Brad Pitt est à son firmament. Hormis Liv Tyler dans le rôle de la femme absente et Tommy Lee Jones dans celui du père disparu depuis de nombreuses années, le film suit quasiment exclusivement Brad Pitt. Le choix étonne mais reste surtout audacieux. En effet, il offre l’opportunité à l’acteur américain de nous émerveiller avec sa performance.

Le spirituel au-delà d’une humanité

Le projet initial de James Gray n’est pas qu’un vulgaire film de science-fiction portant sur la conquête d’un nouveau monde. Si ce choix avait été fait, le film aurait été bien plus creux et bien moins poétique.

Au contraire Ad Astra, se dote d’une merveilleuse construction avec l’introduction de nouvelles thématiques dans le paysage spatial : la recherche d’humanité pour un homme sans humanité et la complexité des relations humaines.

Dans ce contexte, le personnage de McBride est formaté par les décisions et les choix de son père. Tous les rêves et projets ont été réalisés par simple complaisance et idéalisation de son aîné. Au fur et à mesure du film, on découvre qu’il s’est perdu en essayant de réaliser les choix d’un autre. La figure paternelle de Tommy Lee Jones plane au dessus de son destin. Mais celle-ci doit s’échapper pour laisser libre ce héros déshumanisé.

Dans la quête spirituelle de son humanité, l’astronaute traverse l’espace et se retrouve face à lui-même, a ses peurs et ses échecs.
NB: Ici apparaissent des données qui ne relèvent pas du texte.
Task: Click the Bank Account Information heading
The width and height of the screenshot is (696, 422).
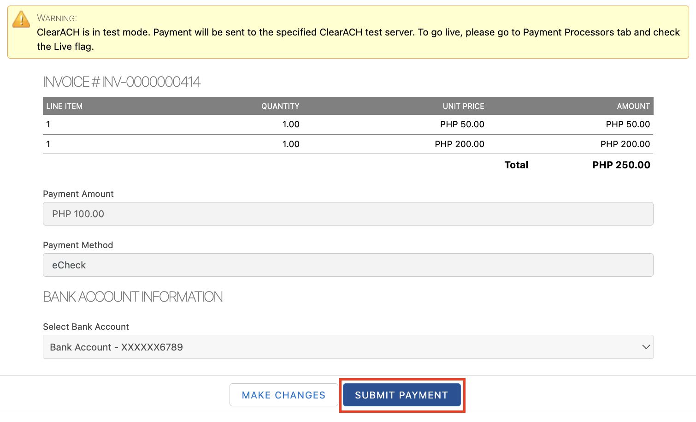Action: [133, 297]
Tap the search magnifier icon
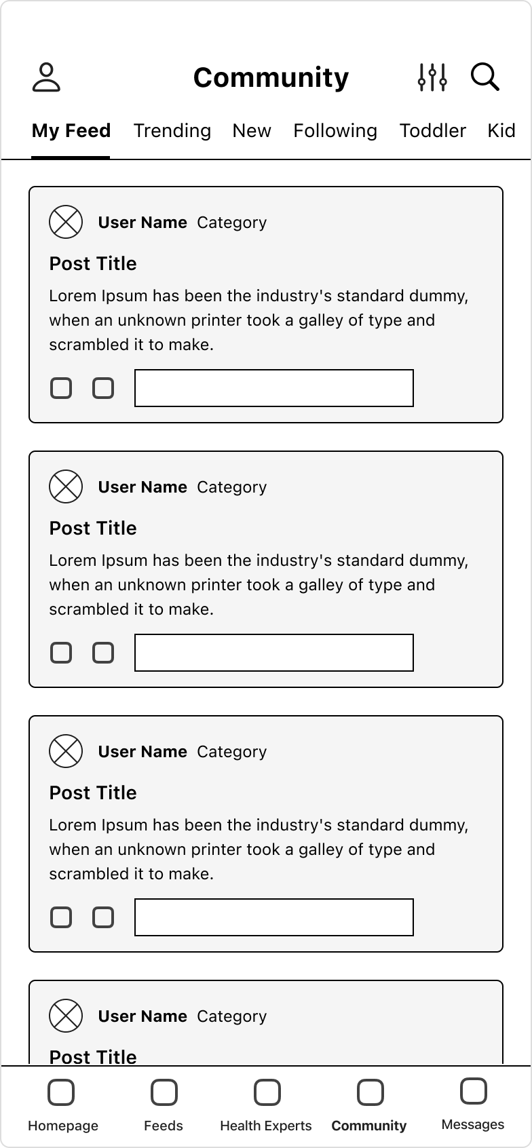This screenshot has height=1148, width=532. 485,77
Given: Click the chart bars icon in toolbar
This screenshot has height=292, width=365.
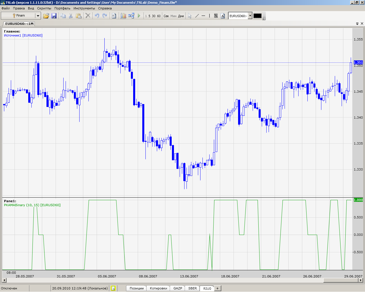Looking at the screenshot, I should [x=123, y=16].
L’alternance entre la tristesse et la non-émotion de Brad Pitt donne aux spectateurs une expérience fascinante de ce personnage à part entière.

Finalement, Ad Astra est une grande claque mélangeant intensité et profondeur. Cette symphonie galactique mérite le coup d’œil de tous les cinéphiles amateurs de science-fiction 18/20.